Raymond remembered that his mother had had a mink coat, back there in Michigan, years ago. She always had taken it out in November and put it away in moth balls and tar paper in March. She had done this for years and years. It was a cheerful yellow mink, with a slightly darker marking running through it, and there had been little mink tails all around the bottom edge of it. It had spread comfortably at the waist. Women had had hips in those days. With it his mother had carried a mink muff; a small yellow-brown cylinder just big enough for her two hands. It had been her outdoor uniform, winter after winter, for as many years as he could remember of his boyhood. When she had died the mink coat had gone to his sister Carrie, he remembered.

A mink coat. The very words called up in his mind sharp winter days; the pungent moth-bally smell of his mother’s fur-coated bosom when she had kissed him good-bye that day he left for Chicago; comfort; womanliness. A mink coat.

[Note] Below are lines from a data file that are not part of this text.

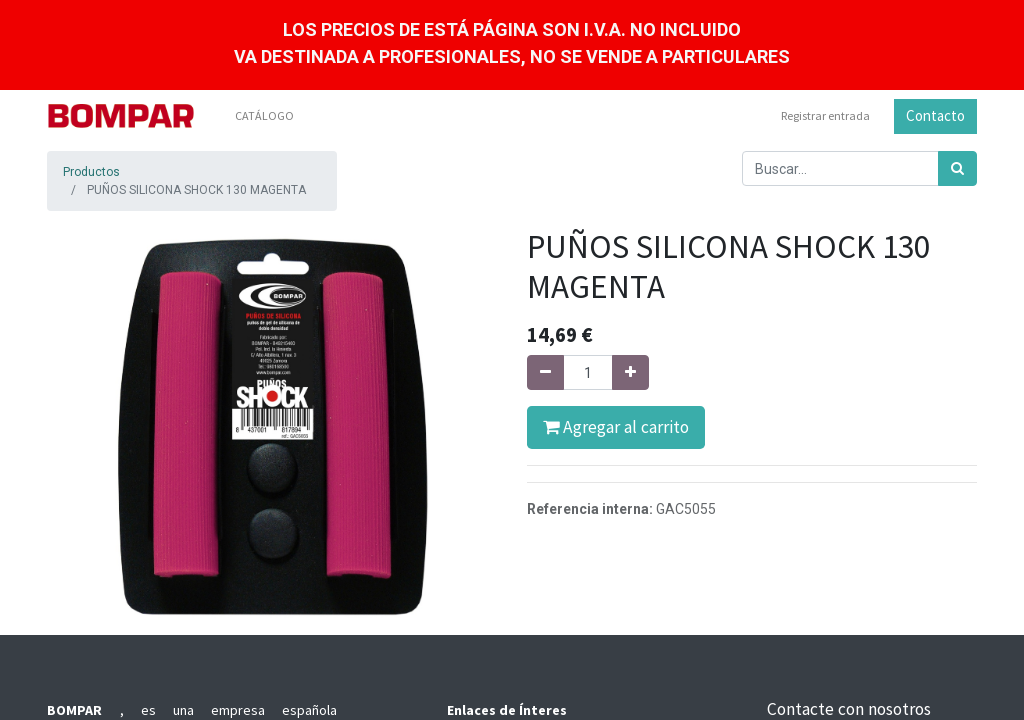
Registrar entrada (825, 115)
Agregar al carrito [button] (616, 427)
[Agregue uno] (630, 372)
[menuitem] (264, 116)
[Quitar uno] (545, 372)
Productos (91, 172)
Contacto (935, 115)
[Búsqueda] (957, 168)
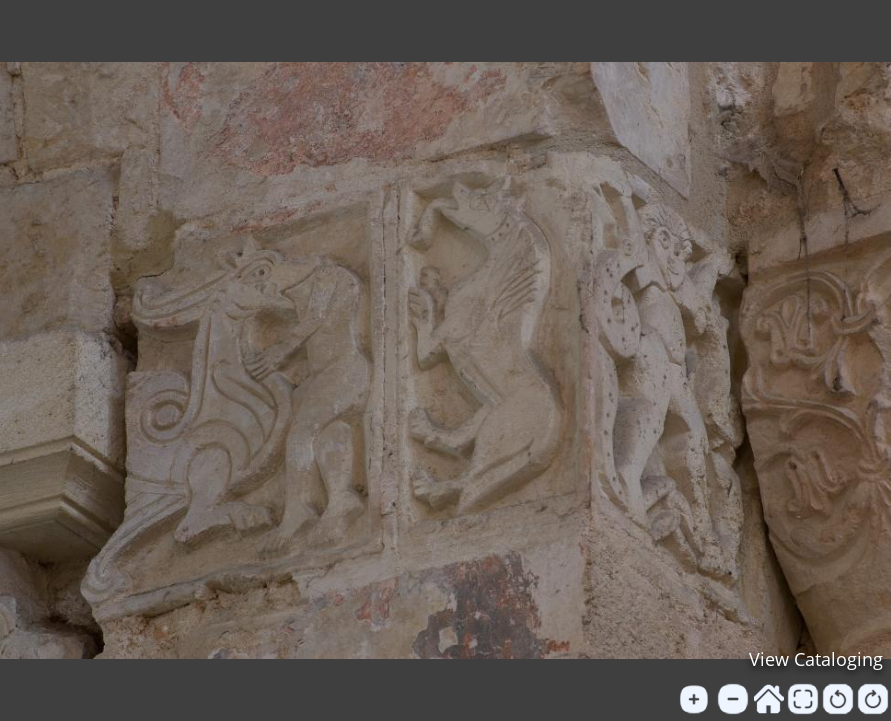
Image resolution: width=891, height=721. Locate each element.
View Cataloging (816, 659)
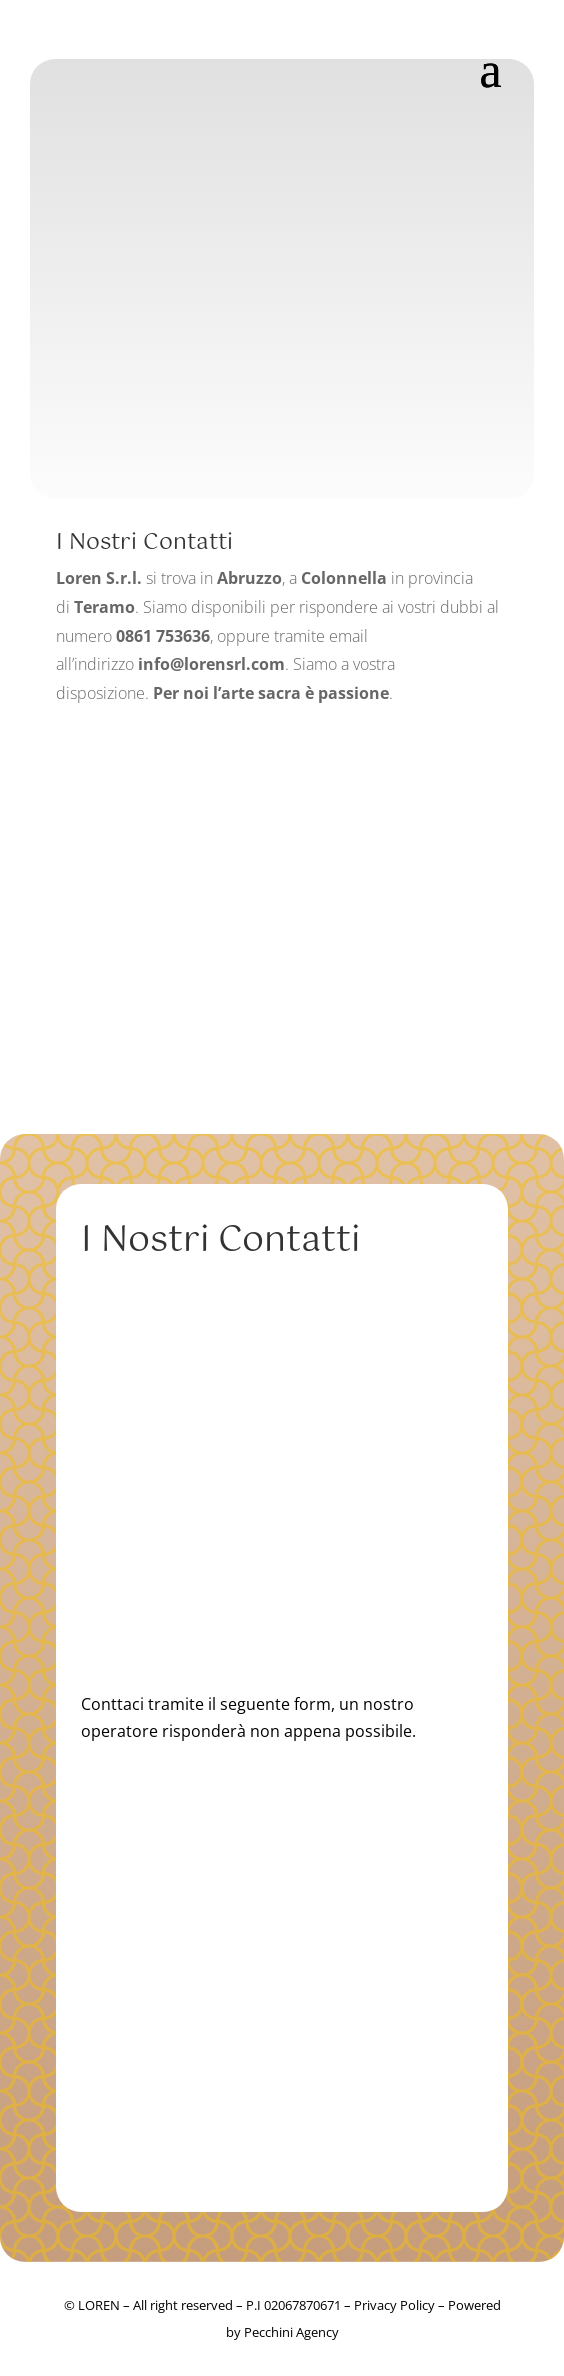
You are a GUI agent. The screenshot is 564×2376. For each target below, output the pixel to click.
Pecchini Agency (291, 2332)
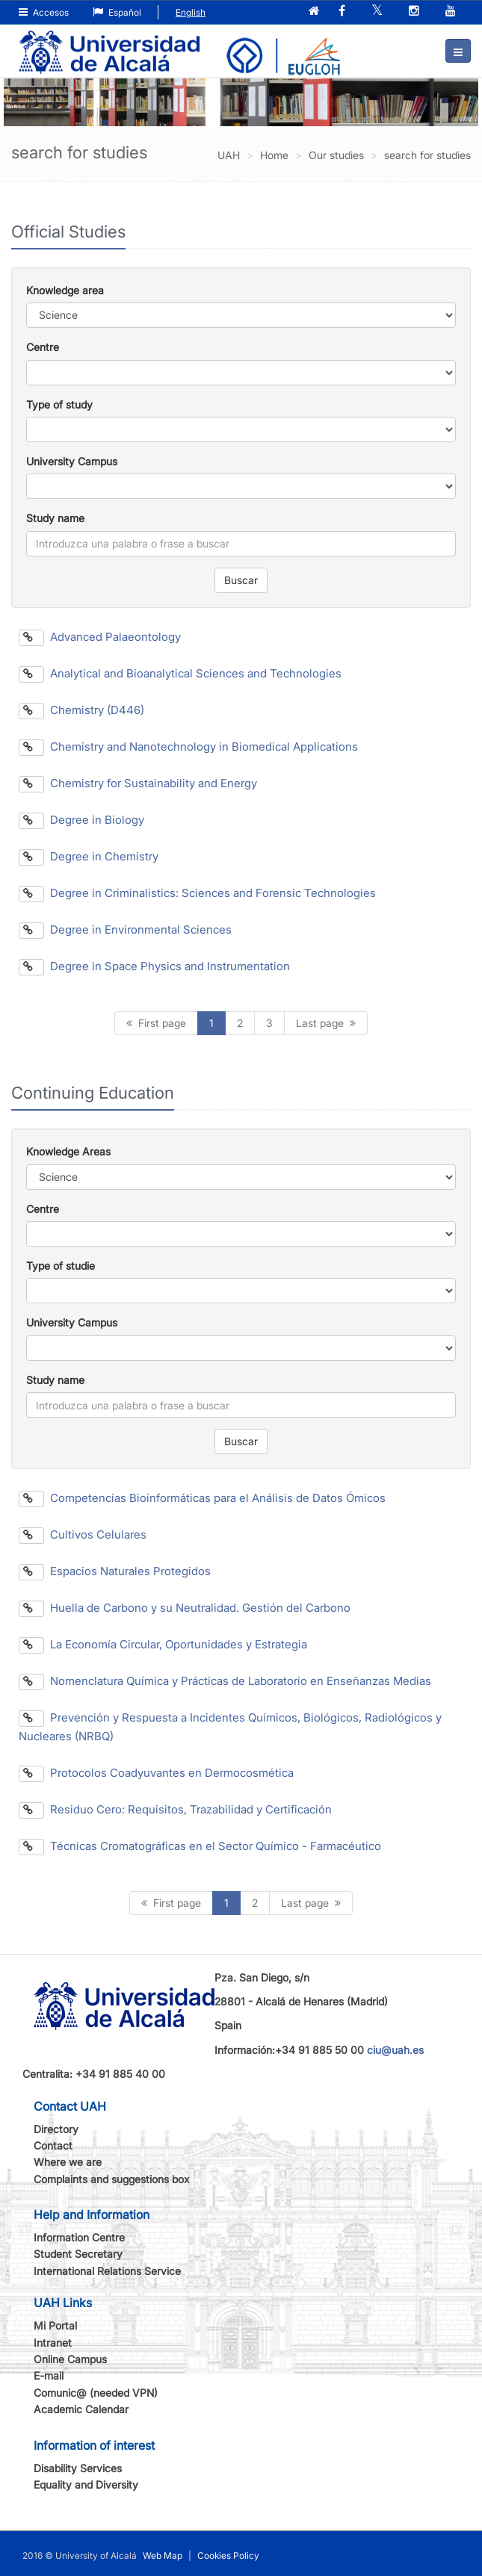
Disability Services (78, 2468)
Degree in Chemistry (88, 856)
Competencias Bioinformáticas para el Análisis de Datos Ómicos (202, 1498)
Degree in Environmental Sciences (125, 929)
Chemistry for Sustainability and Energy (138, 783)
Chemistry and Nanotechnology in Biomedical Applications (188, 746)
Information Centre (79, 2237)
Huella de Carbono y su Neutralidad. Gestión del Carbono (184, 1608)
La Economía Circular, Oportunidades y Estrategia (163, 1644)
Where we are (68, 2162)
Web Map (162, 2555)
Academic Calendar (81, 2409)
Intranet (53, 2342)
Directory (56, 2129)
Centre (42, 347)
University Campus (71, 461)
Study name (55, 518)
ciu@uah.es (395, 2049)
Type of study (59, 404)
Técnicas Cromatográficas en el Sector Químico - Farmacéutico (200, 1846)
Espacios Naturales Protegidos (115, 1571)
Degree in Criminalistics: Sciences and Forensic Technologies (197, 893)
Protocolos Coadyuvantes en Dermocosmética (156, 1773)
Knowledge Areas (68, 1151)
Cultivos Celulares (82, 1534)
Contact (53, 2145)
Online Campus (70, 2359)
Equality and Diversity (86, 2484)
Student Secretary (78, 2253)
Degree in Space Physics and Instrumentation (154, 966)
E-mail (49, 2375)
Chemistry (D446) (81, 710)
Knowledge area (65, 290)
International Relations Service (107, 2271)
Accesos (44, 12)
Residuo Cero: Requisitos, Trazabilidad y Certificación (175, 1809)
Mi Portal (55, 2325)
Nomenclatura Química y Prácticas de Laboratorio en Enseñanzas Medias (225, 1681)
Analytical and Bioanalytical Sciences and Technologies (180, 673)
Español (117, 12)
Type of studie (60, 1265)
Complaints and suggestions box (112, 2179)
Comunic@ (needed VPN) (96, 2392)
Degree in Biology (81, 820)
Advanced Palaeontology (100, 637)
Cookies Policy (228, 2555)
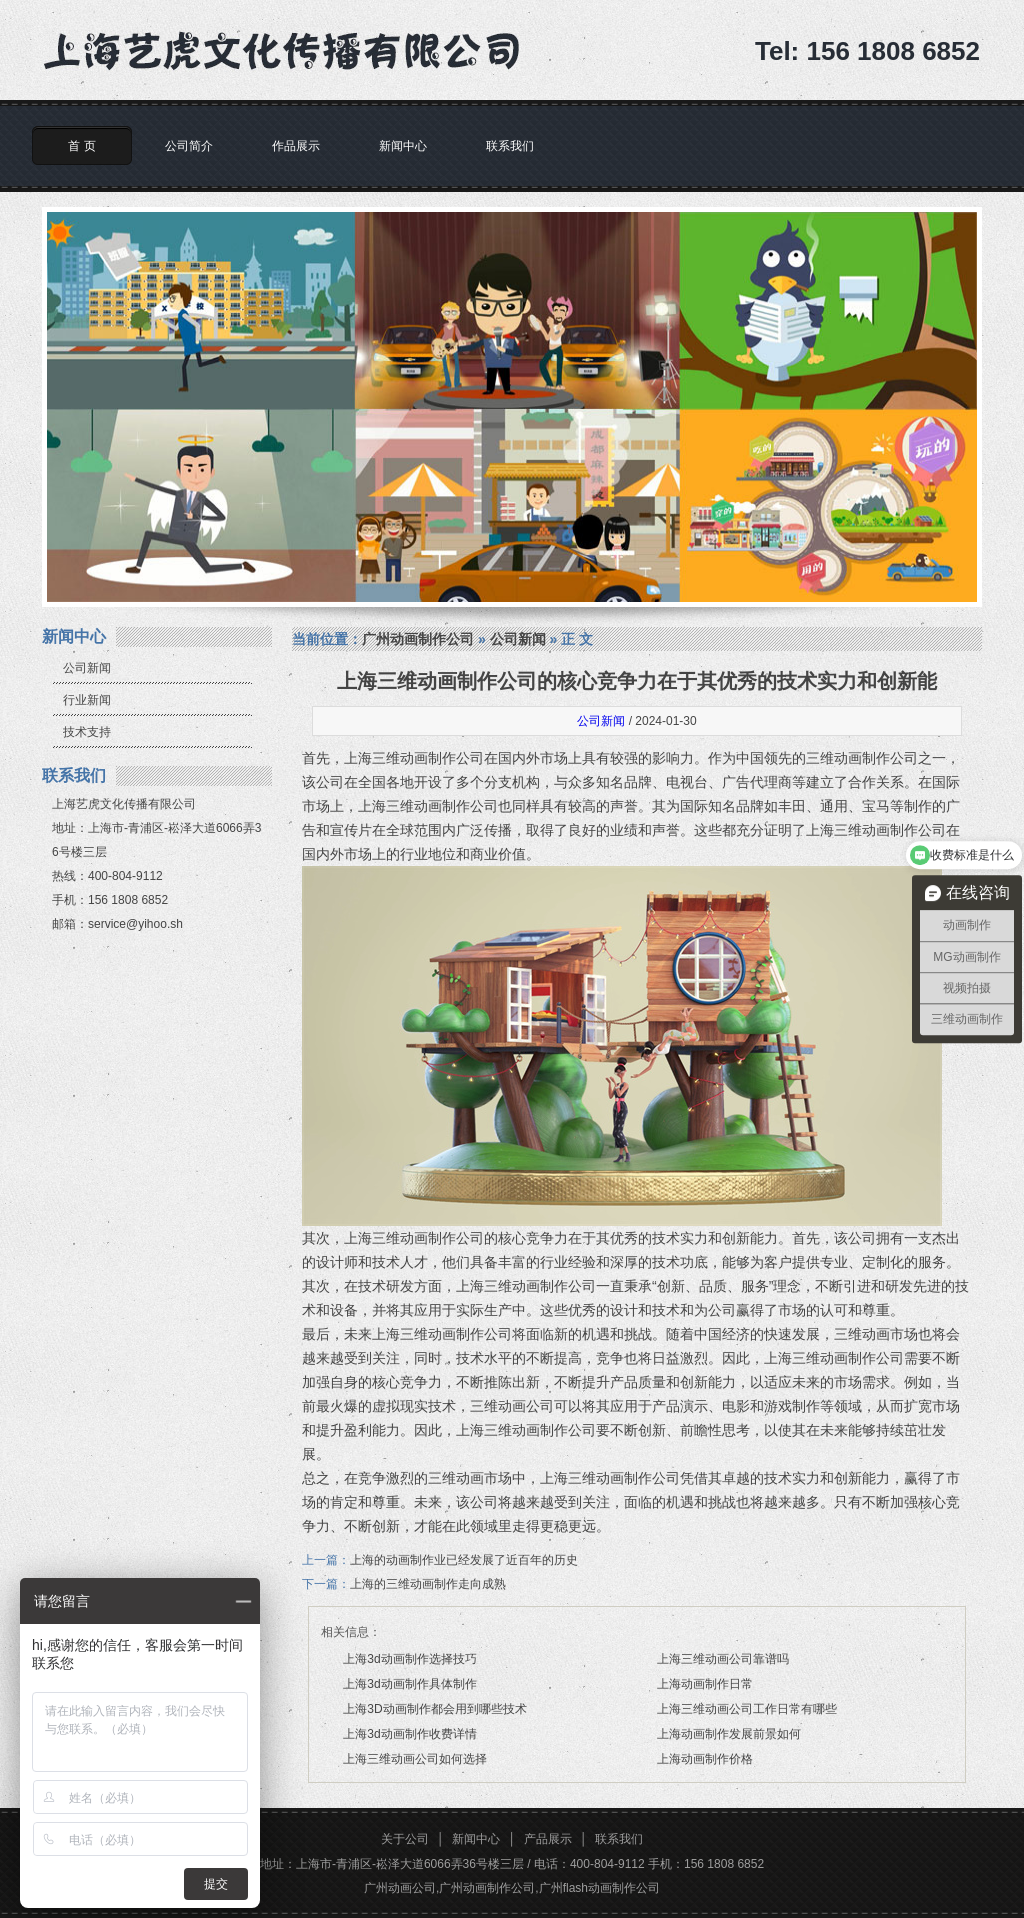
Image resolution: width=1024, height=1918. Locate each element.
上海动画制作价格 (705, 1759)
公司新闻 (87, 668)
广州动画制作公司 (418, 639)
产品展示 (548, 1839)
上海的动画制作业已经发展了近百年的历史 (464, 1560)
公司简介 (189, 146)
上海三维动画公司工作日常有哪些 (747, 1709)
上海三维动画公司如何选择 (415, 1759)
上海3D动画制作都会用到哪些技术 (434, 1709)
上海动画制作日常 (705, 1684)
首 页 (81, 146)
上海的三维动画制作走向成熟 (428, 1584)
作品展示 (296, 146)
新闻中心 (403, 146)
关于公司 (405, 1839)
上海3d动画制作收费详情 (409, 1734)
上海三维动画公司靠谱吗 (723, 1659)
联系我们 (510, 146)
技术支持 (87, 732)
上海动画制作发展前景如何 (729, 1734)
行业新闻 (87, 700)
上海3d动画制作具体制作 (409, 1684)
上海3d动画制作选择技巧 (409, 1659)
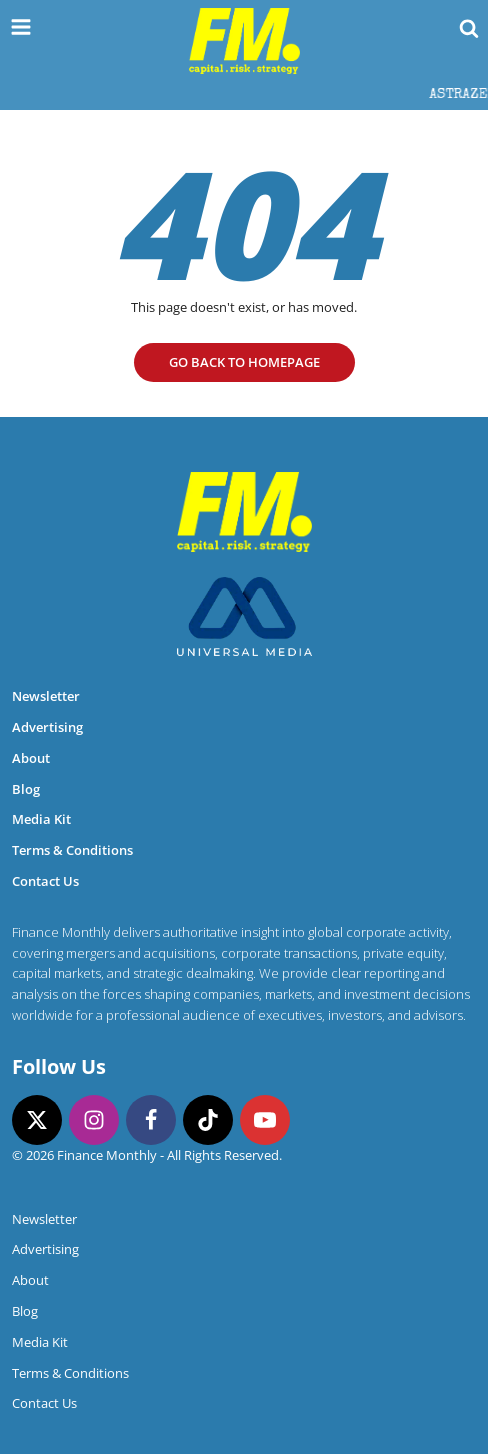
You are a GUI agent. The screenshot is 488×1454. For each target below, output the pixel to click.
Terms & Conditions (72, 850)
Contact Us (45, 881)
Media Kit (41, 819)
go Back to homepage (244, 362)
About (31, 758)
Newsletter (46, 696)
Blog (26, 789)
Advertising (47, 727)
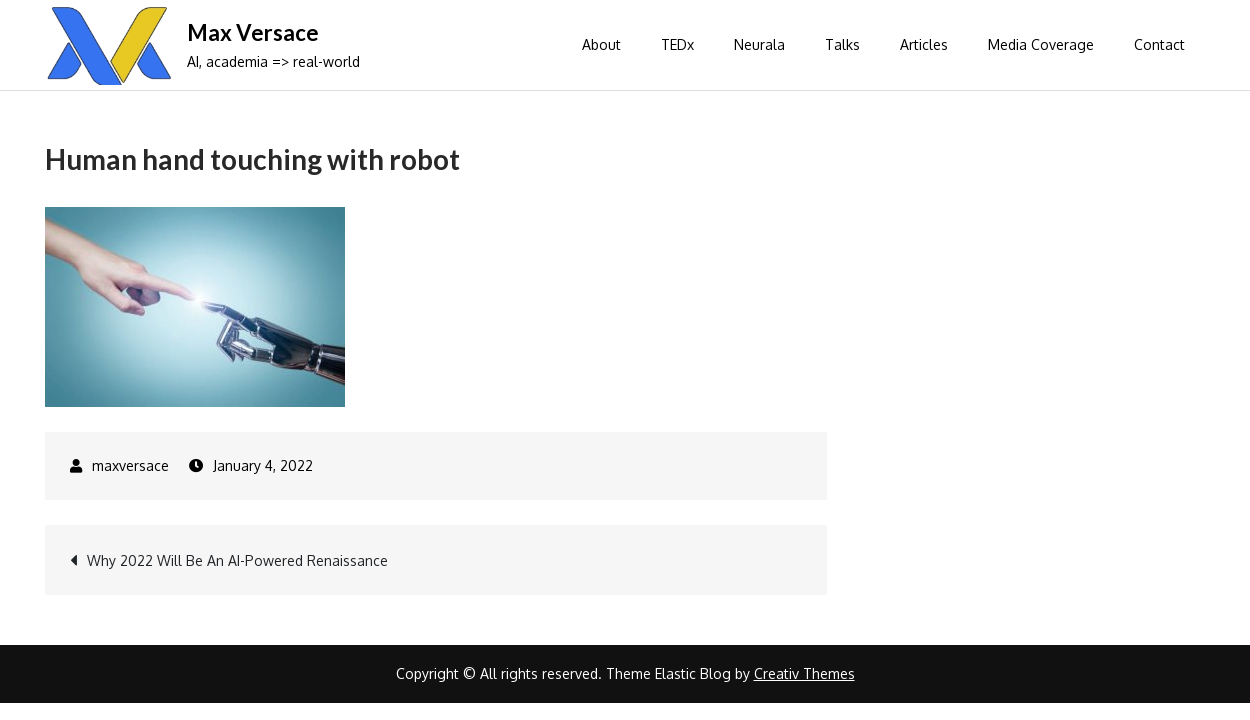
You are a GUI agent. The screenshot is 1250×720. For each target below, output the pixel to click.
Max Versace (253, 32)
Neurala (759, 44)
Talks (842, 44)
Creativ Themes (804, 673)
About (601, 44)
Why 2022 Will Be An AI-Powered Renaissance (237, 560)
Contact (1159, 44)
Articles (924, 44)
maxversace (130, 465)
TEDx (677, 44)
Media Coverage (1041, 44)
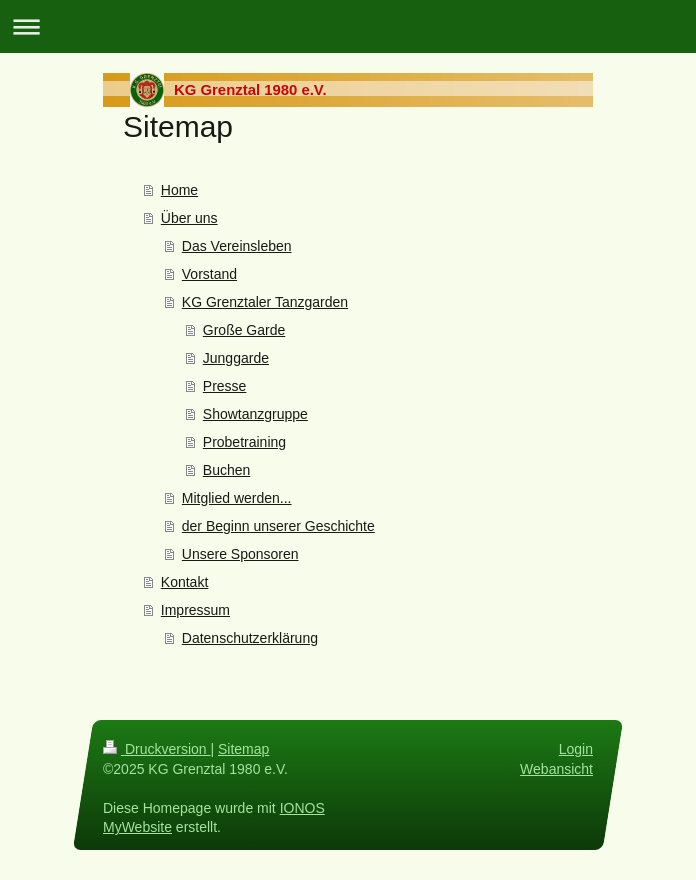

“How much could you get one for? A mink coat.”

Cora hesitated a moment. “Oh–I guess you could get a pretty good one for three thousand.”

“You’re crazy,” said Ray, unemotionally. He was not angry. He was amused.

But Cora was persistent. Her coat was a sight. She had to have something. She never had had a real fur coat.

“How about your Hudson seal?”

“Hudson seal! Did you ever see any seals in the Hudson! Fake fur. I’ve never had a really decent piece of fur in my life. Always some mangy make-believe. All the girls in the Crowd are getting new coats this year. The woman next door–Mrs. Hoyt–is talking of getting one. She says Mr. Hoyt—-“

“Say, who are these Hoyts, anyway?”

Ray came home early one day to find the door to 618 open. He glanced in, involuntarily. A man sat in the living room–a large, rather red-faced man, in his shirt-sleeves, relaxed, comfortable, at ease. From the open door came the most tantalizing and appetizing smells of candied sweet potatoes, a browning roast, steaming vegetables.

Mrs. Hoyt had run in to bring a slice of fresh-baked chocolate cake to Cora. She often brought in dishes of exquisitely prepared food thus, but Raymond had never before encountered her. Cora introduced them. Mrs. Hoyt smiled, nervously, and said she must run away and tend to her dinner. And went. Ray looked after her. He strode into the kitchenette where Cora stood, hatted, at the sink.